電子書籍で読んだ商業BLの感想をぬるぬると更新するだけのブログ。

『その好きの行方』三月えみ

高校で社会科の非常勤講師をしている出雲は、イケメンで人気の物理教員、室戸に密かに片思いをしていた。卒業式を控えた、ある日の放課後。出雲の所に、女子から逃げてきた室戸が言った言葉は「お願いです! オレの彼女になってください!!」そして出雲と仲の良い生徒・友ヶ島も、どうやら室戸の事が好きなようで……最後の春休み、灯台の【恋のジンクス】を巡る複雑な三角関係が始まる――。

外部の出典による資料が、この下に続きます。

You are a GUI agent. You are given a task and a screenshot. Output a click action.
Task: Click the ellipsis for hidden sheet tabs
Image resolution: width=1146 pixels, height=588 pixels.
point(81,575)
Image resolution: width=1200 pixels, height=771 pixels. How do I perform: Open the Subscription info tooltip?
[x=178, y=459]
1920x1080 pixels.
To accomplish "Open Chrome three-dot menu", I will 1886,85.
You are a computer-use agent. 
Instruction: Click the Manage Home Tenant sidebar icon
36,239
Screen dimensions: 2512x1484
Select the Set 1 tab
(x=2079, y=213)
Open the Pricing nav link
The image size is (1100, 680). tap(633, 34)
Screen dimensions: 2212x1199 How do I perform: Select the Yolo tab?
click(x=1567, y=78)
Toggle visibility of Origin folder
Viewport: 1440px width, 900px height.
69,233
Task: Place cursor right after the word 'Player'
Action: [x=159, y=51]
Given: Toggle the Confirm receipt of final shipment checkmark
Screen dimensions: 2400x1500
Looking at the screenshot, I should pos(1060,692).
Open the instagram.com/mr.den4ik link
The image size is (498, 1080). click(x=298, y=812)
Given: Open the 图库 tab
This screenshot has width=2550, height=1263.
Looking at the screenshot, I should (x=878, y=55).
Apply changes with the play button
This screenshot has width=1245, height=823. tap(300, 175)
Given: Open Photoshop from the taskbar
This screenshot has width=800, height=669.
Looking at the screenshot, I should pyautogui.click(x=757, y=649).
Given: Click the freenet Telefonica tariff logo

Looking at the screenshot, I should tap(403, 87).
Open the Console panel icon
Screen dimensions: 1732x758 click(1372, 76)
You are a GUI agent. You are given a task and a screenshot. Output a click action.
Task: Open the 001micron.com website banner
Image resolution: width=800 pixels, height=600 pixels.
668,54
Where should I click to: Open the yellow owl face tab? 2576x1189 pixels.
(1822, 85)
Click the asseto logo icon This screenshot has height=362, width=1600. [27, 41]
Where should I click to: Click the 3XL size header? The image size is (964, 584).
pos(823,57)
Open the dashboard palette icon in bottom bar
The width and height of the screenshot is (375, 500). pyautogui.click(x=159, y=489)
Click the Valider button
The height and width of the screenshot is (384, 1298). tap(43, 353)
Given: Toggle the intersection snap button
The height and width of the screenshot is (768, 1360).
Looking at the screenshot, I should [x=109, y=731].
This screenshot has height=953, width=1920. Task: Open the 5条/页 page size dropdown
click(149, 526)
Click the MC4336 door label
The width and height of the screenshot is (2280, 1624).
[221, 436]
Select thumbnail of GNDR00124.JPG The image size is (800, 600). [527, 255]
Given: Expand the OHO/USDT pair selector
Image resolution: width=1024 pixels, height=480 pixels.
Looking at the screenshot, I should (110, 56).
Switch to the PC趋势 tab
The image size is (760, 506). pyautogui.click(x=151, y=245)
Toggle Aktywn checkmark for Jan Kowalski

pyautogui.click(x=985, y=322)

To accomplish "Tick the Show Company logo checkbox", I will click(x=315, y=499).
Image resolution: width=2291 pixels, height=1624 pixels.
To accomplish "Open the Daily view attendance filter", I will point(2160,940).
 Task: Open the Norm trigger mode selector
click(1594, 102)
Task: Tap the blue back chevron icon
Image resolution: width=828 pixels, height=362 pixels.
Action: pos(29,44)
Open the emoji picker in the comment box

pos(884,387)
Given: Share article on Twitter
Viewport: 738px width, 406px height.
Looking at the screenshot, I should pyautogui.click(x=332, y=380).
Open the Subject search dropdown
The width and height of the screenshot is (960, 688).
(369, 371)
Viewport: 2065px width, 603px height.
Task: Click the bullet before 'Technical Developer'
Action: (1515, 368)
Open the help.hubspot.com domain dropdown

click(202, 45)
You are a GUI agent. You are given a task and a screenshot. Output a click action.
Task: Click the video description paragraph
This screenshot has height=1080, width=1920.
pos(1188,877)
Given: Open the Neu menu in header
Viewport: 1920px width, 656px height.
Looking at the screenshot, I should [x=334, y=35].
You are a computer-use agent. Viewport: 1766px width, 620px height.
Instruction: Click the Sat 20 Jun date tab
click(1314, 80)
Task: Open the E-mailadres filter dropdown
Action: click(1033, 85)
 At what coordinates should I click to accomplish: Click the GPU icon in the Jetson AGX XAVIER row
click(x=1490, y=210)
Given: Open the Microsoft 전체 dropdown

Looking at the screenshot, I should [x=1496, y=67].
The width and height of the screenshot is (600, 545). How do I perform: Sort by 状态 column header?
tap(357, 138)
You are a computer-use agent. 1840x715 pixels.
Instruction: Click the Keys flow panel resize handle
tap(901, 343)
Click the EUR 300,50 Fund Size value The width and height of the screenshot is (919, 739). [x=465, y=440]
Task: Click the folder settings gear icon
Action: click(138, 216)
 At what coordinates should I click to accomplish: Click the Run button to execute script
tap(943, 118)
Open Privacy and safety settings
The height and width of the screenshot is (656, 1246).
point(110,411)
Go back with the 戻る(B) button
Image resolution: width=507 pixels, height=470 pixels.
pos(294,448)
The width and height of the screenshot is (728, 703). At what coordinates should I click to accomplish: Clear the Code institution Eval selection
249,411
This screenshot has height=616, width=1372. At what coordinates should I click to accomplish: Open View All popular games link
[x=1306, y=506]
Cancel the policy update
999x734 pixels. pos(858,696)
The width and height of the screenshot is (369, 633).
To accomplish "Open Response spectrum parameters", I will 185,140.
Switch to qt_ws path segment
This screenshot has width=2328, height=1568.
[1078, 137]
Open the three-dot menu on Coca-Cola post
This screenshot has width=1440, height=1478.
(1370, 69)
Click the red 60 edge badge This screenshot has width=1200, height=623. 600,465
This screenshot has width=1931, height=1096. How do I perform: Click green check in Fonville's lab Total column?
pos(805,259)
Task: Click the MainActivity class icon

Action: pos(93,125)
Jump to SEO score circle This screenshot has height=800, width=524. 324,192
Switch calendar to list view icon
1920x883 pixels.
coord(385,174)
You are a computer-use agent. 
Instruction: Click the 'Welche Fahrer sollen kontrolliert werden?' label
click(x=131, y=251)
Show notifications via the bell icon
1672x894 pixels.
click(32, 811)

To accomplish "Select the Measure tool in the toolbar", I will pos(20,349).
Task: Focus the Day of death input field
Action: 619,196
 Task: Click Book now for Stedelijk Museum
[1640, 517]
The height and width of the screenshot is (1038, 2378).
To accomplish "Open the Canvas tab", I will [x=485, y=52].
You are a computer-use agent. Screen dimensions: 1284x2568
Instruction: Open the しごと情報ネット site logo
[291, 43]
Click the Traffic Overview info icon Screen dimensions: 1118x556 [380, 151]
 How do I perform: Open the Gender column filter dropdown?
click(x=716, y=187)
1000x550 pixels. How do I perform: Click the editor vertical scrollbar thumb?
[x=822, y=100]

収録作品:「その好きの行方(描き下ろしあり)」、Renta!特典(カラーイラストペーパー)

感想: 

「袂の海に好きな人と撮った写真を流すとずっと一緒にいられる」という街のはずれの灯台のジンクスを軸にした物語です。思いを寄せていた室戸に「彼女になってくれ」と言われる出雲。女装して彼女のふりをした出雲とツーショット写真を撮り、思いを寄せてくる女子生徒たちを遠ざけたいというのが室戸の目的かと思いきや、「彼女」としての付き合いはなかなか終わりません。

メインの登場人物である出雲と室戸のいびつな恋愛(?)関係はもちろんですが、卒業を控えた教え子たちとの関わりの描き方がとても良かったので、なぜか教師であるメインカップルに感情移入するのではなく、自分の高校時代など思い出し甘酸っぱい気持ちになってしまいました。BLマンガなのに、一番気に入ったキャラクターが江崎さん(女子生徒)なのは自分でもどうかと思いますが、可愛いしいい子なのでわたしも出雲とともに彼女の恋を応援しています。

灯台のジンクスと室戸の過去(それに密接に繋がる「出雲を女装させたがる」性癖)というシリアスなパートと、友ヶ島くんの純情が可愛い学園生活パートの緩急も巧みで、重すぎず軽すぎず全体としてのバランスもとても良かったです。室戸の過去についてはメロドラマすぎてややトゥーマッチな感じもありましたが、まあそれはそれで。ページ数以上に長く思えたのは密度の濃い話だったからでしょう。三月さんのこれまでの作品、一番のお気に入りになりました。

濡れ場もちょこちょこあって、割と描写はしっかり目。個人的には最後まで致すところより、女装(下着も)姿で触り合う場面が萌えました。女装ものって特に萌えないんですが、女性用下着着用設定は大好物なんですよね。